WHAT YOU HAVE TO DO
Write out the stretch from the line containing "Where should I click to: Pin" through the line containing "point(550,704)" again, with "Toggle" changed to "Switch" and nothing else altered.

(Items on where targets appear)
——————
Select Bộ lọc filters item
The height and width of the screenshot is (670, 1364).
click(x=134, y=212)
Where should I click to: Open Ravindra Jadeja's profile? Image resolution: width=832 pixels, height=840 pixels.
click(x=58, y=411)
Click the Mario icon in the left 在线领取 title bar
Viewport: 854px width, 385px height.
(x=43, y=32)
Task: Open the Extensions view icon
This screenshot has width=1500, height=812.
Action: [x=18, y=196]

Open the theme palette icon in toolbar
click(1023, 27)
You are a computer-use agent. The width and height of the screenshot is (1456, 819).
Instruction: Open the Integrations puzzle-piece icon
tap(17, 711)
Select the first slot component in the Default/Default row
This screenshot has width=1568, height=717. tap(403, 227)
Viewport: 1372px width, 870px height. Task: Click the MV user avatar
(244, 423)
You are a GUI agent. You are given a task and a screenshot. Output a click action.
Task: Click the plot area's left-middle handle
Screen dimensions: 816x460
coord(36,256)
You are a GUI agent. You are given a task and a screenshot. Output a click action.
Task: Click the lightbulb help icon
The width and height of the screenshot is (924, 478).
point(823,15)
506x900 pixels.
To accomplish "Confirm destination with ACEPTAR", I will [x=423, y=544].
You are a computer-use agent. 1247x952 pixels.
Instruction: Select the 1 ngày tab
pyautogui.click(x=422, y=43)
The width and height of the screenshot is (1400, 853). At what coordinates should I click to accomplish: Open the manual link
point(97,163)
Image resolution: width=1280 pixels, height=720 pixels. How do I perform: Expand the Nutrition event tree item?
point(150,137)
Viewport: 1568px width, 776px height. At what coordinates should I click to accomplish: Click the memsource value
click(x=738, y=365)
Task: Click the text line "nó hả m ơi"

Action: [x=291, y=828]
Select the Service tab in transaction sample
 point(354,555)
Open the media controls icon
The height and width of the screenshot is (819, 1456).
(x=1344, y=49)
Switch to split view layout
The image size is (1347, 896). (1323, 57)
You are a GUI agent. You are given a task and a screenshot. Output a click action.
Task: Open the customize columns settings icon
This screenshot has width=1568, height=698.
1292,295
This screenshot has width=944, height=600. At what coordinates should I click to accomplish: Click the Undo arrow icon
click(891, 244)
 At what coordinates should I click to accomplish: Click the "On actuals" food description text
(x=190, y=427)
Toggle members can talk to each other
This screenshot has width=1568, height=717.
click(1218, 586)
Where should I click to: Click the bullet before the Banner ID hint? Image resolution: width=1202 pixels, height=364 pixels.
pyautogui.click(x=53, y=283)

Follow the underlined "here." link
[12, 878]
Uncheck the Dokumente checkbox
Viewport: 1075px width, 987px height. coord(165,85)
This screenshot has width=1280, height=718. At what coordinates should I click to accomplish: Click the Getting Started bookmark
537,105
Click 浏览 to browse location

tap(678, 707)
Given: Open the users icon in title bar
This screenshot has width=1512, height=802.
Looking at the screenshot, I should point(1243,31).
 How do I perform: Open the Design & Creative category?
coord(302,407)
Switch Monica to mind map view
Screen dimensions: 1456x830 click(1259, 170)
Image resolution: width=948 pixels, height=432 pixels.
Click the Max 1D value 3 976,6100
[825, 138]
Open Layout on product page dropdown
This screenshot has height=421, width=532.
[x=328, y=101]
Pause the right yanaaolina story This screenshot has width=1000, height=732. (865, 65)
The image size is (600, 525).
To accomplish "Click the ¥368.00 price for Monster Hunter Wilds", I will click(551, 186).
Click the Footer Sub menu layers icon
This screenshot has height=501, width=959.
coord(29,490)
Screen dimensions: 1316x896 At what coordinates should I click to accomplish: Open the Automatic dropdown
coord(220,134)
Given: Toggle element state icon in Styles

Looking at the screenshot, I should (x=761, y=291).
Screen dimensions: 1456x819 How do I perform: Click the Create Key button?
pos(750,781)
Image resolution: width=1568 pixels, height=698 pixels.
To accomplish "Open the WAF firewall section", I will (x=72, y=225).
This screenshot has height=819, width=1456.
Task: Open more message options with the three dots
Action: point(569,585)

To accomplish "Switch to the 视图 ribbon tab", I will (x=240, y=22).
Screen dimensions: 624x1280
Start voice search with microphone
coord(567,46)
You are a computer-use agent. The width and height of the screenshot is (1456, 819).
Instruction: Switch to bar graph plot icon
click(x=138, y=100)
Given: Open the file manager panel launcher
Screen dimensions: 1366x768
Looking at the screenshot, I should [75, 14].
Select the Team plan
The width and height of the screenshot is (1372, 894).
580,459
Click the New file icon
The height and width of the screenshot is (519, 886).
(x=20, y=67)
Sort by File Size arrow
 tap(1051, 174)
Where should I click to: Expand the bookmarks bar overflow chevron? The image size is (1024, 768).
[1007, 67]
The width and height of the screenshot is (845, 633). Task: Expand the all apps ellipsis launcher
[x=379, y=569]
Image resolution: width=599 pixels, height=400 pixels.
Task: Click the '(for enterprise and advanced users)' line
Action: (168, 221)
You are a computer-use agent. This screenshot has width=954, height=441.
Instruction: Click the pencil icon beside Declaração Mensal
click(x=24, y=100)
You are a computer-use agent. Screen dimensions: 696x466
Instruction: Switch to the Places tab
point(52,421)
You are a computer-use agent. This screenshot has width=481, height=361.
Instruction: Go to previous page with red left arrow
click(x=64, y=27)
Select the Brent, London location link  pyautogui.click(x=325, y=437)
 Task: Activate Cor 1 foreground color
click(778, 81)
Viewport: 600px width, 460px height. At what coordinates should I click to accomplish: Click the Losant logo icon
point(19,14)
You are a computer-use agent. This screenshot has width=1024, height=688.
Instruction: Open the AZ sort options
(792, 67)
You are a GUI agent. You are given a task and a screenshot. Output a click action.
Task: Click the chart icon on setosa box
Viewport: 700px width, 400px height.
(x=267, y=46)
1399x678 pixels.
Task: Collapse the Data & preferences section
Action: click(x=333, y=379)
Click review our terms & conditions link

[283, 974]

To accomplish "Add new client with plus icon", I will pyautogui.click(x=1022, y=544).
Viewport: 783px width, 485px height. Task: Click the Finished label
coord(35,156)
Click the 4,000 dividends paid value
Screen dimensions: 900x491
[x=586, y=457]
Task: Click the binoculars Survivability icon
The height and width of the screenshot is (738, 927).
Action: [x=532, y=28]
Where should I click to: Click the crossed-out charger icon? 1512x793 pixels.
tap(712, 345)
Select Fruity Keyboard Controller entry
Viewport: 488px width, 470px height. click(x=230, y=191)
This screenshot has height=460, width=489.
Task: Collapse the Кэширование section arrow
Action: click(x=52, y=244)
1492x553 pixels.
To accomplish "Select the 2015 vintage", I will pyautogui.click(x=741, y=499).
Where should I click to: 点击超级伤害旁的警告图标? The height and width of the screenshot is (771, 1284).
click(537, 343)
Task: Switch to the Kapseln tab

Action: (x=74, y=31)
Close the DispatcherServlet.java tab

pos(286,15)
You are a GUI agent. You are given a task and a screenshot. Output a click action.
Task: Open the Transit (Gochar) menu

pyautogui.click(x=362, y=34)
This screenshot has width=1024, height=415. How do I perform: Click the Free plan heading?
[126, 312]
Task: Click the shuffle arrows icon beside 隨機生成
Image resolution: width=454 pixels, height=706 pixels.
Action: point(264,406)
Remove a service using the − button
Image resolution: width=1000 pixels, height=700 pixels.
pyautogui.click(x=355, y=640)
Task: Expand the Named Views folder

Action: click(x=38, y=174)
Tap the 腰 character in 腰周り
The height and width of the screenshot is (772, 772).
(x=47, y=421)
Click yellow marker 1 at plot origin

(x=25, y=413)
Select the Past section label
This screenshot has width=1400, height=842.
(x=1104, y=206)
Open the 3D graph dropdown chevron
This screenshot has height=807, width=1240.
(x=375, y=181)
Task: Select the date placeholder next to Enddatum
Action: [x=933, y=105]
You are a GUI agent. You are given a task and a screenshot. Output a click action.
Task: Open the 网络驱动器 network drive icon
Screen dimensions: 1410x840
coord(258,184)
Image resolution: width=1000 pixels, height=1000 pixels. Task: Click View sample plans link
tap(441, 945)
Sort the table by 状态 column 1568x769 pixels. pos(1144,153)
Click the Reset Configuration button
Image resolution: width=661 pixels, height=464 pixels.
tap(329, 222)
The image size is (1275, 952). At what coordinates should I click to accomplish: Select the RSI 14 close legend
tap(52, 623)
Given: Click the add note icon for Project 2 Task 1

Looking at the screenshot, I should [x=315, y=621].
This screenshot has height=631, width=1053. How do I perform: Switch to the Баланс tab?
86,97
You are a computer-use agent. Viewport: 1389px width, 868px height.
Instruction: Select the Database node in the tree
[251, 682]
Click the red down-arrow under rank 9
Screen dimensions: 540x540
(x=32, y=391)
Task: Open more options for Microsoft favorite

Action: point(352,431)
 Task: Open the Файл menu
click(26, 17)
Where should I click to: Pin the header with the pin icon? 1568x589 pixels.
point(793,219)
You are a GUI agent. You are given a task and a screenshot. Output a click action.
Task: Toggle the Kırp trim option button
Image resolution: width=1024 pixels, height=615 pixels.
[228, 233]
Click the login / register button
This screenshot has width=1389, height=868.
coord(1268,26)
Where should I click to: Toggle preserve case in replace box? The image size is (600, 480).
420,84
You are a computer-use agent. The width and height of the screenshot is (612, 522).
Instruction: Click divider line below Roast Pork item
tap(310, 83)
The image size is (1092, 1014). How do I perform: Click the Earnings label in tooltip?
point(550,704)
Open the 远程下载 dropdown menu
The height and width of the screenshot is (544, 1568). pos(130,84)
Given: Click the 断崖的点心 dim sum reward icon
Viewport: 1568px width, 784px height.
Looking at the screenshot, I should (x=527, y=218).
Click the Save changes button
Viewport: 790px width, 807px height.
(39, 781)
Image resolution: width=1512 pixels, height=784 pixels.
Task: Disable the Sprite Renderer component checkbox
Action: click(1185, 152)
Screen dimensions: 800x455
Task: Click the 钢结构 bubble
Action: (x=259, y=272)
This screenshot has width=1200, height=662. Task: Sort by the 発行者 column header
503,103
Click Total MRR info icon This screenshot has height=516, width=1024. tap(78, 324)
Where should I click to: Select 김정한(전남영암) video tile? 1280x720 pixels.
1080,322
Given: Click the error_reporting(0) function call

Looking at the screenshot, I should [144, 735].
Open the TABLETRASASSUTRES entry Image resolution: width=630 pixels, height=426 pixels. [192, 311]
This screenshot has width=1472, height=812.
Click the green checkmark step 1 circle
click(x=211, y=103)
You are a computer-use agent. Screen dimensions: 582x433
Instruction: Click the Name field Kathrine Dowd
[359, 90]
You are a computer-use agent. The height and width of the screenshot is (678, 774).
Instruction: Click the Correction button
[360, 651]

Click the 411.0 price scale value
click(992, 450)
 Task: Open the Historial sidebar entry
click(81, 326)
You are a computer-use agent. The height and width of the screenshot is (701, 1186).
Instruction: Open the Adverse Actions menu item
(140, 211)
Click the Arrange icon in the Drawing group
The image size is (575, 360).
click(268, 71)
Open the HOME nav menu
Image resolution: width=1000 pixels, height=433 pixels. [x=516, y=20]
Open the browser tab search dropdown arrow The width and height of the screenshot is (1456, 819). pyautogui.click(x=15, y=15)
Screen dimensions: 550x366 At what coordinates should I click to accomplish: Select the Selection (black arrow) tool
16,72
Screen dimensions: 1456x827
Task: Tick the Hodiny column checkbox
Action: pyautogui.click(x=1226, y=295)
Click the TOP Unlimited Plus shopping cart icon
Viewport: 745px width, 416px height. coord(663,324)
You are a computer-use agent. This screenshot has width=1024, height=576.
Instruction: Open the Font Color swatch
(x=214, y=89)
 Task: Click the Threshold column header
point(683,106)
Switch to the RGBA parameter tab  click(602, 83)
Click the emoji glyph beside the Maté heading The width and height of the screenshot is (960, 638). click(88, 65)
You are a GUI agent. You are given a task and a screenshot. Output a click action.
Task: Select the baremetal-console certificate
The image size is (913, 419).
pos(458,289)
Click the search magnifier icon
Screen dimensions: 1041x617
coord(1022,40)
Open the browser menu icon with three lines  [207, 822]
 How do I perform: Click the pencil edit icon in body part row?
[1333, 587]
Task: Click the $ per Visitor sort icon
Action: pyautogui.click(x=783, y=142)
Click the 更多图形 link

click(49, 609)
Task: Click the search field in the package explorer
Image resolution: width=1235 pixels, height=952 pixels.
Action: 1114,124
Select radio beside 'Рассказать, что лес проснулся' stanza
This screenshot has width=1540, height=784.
——————
ANSWER BELOW
Where should I click to: Pin the header with the pin icon? 1568x589 pixels.
point(793,219)
You are a GUI agent. You are given a task and a screenshot. Output a click action.
Task: Switch the Kırp trim option button
Image resolution: width=1024 pixels, height=615 pixels.
[228, 233]
Click the login / register button
This screenshot has width=1389, height=868.
coord(1268,26)
Where should I click to: Switch preserve case in replace box? The image size is (600, 480).
420,84
You are a computer-use agent. The width and height of the screenshot is (612, 522).
Instruction: Click divider line below Roast Pork item
tap(310, 83)
The image size is (1092, 1014). How do I perform: Click the Earnings label in tooltip?
point(550,704)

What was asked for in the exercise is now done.